日本兵敷島浩一(演:神木隆之介)の操縦する零戦は、故障のため大戸島の不時着場へ降り立っていました。整備兵の橘宗作(演:青木崇高)は、どこにも故障箇所が無いことを訝しく思います。海辺には大量の深海魚の死骸が浮き上がっていました。

その夜、島に正体不明の巨大生物が出現。兵士たちは“それ”を、島で伝承として語り継がれる“呉爾羅(ゴジラ)”と呼びます。橘は敷島へ零戦の機銃で撃つよう指示するも、恐怖のあまり敷島はその場を逃亡。橘を残し、兵士たちは全滅してしまいます。

 

同年、冬。

終戦後、東京の実家へ戻った敷島ですが、家は空襲で跡形もなくなっていました。何もかも失った彼は、闇市で出会った大石典子(演:浜辺美波)と、彼女の連れ子である明子と共同生活をすることになります。

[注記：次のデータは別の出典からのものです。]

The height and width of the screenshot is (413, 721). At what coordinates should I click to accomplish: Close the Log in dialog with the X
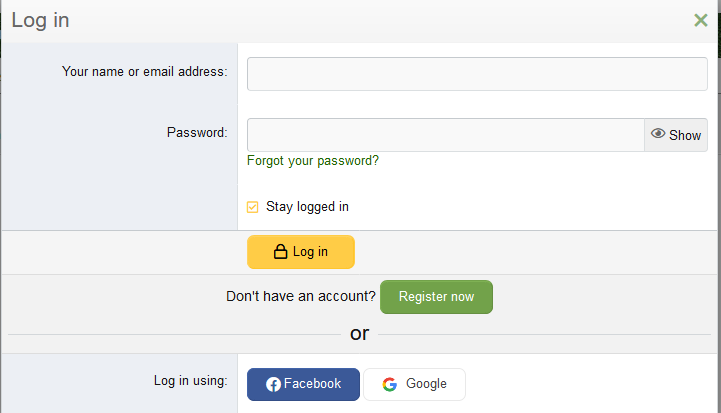point(700,20)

しばらくして、米軍が海中に残した機雷を撤去する仕事に就くことになった敷島。危険を伴う仕事ですが、その分給料はよく、少しずつ生活も安定していきます。そんなある日、敷島たちの乗る小舟は、戦艦を沈めるほどの“何か”を足止めするよう指令を受けます。海には、大量の深海魚の死骸が。その光景に、かつての惨劇が頭をよぎります。

そう、戦艦を沈めたのは、あの日から比べ物にならないほど巨大に成長した、あの怪物でした――。

というのがあらすじ。

 

本編感想

僕は本作を見て、とても感動しました。

ひとつ前の『ザ・クリエイター/創造者』の記事で、「自己犠牲を美徳とするような終わり方」はあまり好きではない、と書きました。日本でも、余命いくばくもない人が運命の人に出会って最期は遺された方が号泣して終わるタイプの、お涙頂戴系の作品って毎年のように公開されてますよね。最近はそういうの全然好きになれなくて。セカチューとか、当時は映画館へ見に行ってめちゃくちゃ泣きましたが、今はあまり見たいとは思わないかな…。多分見たら泣くけど。

 

なので、本作の「生きることこそが美徳」みたいな描き方は、今の僕の好みにマッチしていて、すごく感動した次第です。どんなに苦しくても、みっともなくても、それでも生きる。それこそが素晴らしいんだと教えてくれる、そういう作品が見れることを期待して見に行ったので、しっかりと僕が見たいものを見ることが出来て満足です。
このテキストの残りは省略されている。